Präsident Wladimir Putin, der nach dem Tod der Regierungskritikerin lange geschwiegen hatte, verurteilte die Tat bei seinem Besuch in Deutschland als «abscheuliche Gräueltat» und inakzeptables Verbrechen. Die Täter seien Verbrecher, die verfolgt und bestraft werden müssten. Der Mord schade Russland und der geltenden Macht in Russland, sagte er nach einem Treffen mit Bundeskanzlerin Angela Merkel. Der Präsident war in Dresden mit «Mörder – Mörder» Rufen empfangen worden. Er hatte sich gestern erstmals öffentlich zum Tod der Journalistin geäussert.

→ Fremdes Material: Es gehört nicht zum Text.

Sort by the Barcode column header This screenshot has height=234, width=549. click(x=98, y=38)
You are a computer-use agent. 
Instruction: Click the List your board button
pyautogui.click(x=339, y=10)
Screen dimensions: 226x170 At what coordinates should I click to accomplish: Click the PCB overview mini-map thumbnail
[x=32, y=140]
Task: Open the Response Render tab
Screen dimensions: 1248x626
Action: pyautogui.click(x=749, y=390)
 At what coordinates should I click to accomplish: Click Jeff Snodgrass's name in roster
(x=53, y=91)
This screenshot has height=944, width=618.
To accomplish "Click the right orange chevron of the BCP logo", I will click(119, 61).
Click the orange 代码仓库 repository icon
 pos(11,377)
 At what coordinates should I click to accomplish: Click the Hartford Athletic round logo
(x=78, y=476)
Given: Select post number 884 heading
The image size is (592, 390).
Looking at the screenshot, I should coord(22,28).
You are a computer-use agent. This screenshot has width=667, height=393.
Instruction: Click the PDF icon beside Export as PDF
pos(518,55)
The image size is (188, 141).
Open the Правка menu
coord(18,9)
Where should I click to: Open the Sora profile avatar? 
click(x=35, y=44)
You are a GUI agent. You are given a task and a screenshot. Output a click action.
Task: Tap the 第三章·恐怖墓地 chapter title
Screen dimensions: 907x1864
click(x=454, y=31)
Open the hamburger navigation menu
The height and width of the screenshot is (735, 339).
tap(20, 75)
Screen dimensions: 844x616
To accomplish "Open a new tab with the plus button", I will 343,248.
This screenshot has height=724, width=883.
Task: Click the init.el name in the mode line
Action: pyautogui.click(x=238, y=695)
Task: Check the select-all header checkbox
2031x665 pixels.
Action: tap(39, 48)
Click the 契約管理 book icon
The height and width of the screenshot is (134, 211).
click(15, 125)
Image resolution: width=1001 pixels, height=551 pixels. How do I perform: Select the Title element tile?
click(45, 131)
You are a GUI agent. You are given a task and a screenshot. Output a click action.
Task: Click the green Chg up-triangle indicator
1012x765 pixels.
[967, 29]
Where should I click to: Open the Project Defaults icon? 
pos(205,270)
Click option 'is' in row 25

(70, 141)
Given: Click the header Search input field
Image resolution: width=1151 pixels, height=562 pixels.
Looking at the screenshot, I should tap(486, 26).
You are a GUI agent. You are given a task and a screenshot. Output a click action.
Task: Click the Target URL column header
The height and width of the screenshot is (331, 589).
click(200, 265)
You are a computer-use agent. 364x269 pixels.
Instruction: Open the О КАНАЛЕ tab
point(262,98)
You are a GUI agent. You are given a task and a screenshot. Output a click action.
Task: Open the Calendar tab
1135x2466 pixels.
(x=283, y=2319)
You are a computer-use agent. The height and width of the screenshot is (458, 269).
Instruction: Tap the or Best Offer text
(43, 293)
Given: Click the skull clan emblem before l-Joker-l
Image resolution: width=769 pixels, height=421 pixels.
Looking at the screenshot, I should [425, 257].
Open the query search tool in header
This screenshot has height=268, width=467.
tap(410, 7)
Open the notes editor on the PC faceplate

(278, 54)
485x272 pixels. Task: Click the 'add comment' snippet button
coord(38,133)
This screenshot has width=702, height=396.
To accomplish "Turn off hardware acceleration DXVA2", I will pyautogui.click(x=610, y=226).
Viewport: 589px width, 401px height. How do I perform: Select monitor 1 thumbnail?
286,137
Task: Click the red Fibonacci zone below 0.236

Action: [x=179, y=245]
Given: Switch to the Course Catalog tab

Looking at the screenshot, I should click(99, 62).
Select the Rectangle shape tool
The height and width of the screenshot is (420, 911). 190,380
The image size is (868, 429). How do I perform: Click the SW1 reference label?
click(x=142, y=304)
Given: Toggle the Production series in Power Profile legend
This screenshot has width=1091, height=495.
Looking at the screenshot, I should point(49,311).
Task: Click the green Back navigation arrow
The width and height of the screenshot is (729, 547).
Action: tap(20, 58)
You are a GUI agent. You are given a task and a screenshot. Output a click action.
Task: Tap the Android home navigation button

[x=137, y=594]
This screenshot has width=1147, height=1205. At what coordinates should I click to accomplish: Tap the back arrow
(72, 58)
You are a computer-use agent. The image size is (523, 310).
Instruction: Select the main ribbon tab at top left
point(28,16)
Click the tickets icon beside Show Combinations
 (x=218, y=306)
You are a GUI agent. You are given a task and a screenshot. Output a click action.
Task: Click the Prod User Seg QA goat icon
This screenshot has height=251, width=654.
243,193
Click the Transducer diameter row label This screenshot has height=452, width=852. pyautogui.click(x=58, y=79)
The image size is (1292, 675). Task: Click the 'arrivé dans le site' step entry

Die Polizei sucht nach mindestens fünf Tätern, wie die Zeitung «Komsomolskaja Prawda» berichtete. Zwei Frauen und zwei Männer hätten die 48-jährige Politkowskaja bei deren letzten Einkäufen beschattet. Einer der Beschatter, der Mörder, sei ihr ins Haus gefolgt, während vor der Tür eine Frau Schmiere gestanden habe. Zwei Mittäter hätten in einem Fluchtauto gewartet. Alle seien gefilmt worden.
Beileidsbezeugungen
Bei den beiden erwachsenen Kindern Politkowskajas trafen Beileidsbekundungen ein. So schrieb Frankreichs Staatschef Jacques Chirac: «Der abscheuliche Mord an Ihrer Mutter hat mich erschüttert, wie er alle Franzosen und alle Verteidiger der Pressefreiheit erschüttert hat.» Die Unesco erklärte, ihr Tod sei «ein grosser Verlust für ihren Berufsstand, für ihr Land und für die gesamte Weltgemeinschaft».